Un testigo indicó que el jefe de los efectivos estuvo en el lugar después del crimen, se retiró, y volvió cuando ya estaban los peritos.


En noviembre pasado, el municipio de El Soberbio fue escenario de un caso de gatillo fácil, donde falleció Reinaldo Andrade de 37 años a causa de un tiro que salió de la pistola de un policía. El efectivo que disparó y su compañero se encuentran detenidos; el día de los hechos, ambos estaban de franco, actuaron de civil y en un vehículo particular.

Según la versión del efectivo acusado del asesinato, Andrade se interpuso con su auto en una persecución y llevaba un arma de fuego en la mano, esto le hizo temer por su vida y la de su compañero por lo que disparó.

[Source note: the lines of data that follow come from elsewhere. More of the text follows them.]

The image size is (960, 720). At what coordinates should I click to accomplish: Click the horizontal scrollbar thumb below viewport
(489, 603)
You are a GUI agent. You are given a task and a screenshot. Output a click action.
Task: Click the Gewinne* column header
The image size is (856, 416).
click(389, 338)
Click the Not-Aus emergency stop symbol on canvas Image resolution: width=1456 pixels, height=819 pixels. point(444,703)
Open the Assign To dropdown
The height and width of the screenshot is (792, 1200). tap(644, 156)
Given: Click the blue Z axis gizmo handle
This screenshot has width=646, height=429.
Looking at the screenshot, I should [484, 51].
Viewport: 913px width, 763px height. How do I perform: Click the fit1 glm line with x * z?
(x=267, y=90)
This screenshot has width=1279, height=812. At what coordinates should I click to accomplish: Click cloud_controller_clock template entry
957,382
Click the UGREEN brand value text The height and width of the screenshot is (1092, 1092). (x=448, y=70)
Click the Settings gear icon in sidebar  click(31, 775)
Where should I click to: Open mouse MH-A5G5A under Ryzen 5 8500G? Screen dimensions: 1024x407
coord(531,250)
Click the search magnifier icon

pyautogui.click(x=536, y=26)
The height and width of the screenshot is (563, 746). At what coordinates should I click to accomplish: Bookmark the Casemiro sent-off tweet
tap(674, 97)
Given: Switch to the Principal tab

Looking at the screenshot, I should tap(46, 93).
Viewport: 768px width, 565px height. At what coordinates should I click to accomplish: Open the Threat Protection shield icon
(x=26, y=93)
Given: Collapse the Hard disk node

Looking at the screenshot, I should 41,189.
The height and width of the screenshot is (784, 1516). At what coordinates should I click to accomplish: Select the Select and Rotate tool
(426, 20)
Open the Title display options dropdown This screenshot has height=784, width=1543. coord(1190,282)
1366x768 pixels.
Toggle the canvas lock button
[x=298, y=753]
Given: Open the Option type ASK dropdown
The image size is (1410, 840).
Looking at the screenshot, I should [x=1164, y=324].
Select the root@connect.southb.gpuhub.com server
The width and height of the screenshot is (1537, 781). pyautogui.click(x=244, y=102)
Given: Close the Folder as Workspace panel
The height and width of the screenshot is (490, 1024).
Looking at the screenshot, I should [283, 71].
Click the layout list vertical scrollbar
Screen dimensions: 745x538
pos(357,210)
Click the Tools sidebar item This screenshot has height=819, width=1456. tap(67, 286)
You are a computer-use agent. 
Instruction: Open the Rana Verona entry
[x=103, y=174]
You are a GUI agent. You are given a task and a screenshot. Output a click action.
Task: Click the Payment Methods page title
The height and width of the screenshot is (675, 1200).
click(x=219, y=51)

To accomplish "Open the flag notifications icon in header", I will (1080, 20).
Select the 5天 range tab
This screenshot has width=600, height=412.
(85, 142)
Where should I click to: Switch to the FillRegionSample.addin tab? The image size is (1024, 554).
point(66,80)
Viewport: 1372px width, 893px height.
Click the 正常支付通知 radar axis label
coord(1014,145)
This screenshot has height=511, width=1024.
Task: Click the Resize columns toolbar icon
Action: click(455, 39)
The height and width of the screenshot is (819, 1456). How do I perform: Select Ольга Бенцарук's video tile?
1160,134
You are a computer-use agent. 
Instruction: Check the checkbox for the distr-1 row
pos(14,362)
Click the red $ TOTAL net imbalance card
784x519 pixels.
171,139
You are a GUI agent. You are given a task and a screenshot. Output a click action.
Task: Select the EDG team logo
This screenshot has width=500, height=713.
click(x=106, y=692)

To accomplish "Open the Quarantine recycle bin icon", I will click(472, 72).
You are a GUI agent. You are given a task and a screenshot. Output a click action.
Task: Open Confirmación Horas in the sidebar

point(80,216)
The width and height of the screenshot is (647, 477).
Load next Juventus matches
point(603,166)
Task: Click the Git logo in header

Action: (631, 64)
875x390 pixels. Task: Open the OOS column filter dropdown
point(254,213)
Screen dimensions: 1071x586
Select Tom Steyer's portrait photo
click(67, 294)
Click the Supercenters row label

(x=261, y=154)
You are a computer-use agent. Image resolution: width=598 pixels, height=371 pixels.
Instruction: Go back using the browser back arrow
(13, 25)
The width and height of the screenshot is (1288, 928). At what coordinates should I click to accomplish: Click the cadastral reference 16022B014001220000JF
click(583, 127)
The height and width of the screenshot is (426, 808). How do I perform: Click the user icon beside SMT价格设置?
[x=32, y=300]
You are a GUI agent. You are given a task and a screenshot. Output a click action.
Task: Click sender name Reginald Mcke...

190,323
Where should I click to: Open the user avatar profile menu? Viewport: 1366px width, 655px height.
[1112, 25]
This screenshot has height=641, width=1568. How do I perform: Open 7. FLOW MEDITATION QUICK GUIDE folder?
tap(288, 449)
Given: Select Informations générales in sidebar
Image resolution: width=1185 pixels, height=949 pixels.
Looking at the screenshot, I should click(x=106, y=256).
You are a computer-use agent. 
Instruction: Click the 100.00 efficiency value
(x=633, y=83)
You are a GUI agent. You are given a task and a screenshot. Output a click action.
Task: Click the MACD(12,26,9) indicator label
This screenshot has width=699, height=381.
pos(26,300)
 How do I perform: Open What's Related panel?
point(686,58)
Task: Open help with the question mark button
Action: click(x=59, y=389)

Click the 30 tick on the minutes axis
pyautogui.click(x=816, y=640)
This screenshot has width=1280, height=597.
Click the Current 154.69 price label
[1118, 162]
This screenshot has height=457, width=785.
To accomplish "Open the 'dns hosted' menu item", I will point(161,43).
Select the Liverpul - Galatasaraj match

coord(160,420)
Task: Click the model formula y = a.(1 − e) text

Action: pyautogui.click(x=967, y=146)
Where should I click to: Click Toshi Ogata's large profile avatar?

Sin embargo, el acusado se abstuvo a declarar en las dos audiencias indagatorias. Los efectivos son Matías L. de 22 años, imputado como el autor del disparo mortal por homicidio calificado por ser integrante de una fuerza de seguridad y por el uso de arma de fuego, y el cabo Fabio B., sospechoso de ser partícipe necesario del crimen.

La víctima mortal iba con dos acompañantes que también declararon como testigos, e indicaron que en vehículo de Andrada no había armas de fuego en un inicio e indicaron que el pistolón y el revólver calibre 38 que fueron encontrados en la escena del crimen, fueron “plantados” por los efectivos.

Luego de ello, un vecino que también fue testigo en la causa, señaló que el jefe de los detenidos, Eduardo D., estuvo en el lugar de los hechos poco después del crimen, se retiró y volvió cuando autoridades policiales y judiciales hacían los trabajos de rigor por lo que se cree que el podría haber llevado las armas.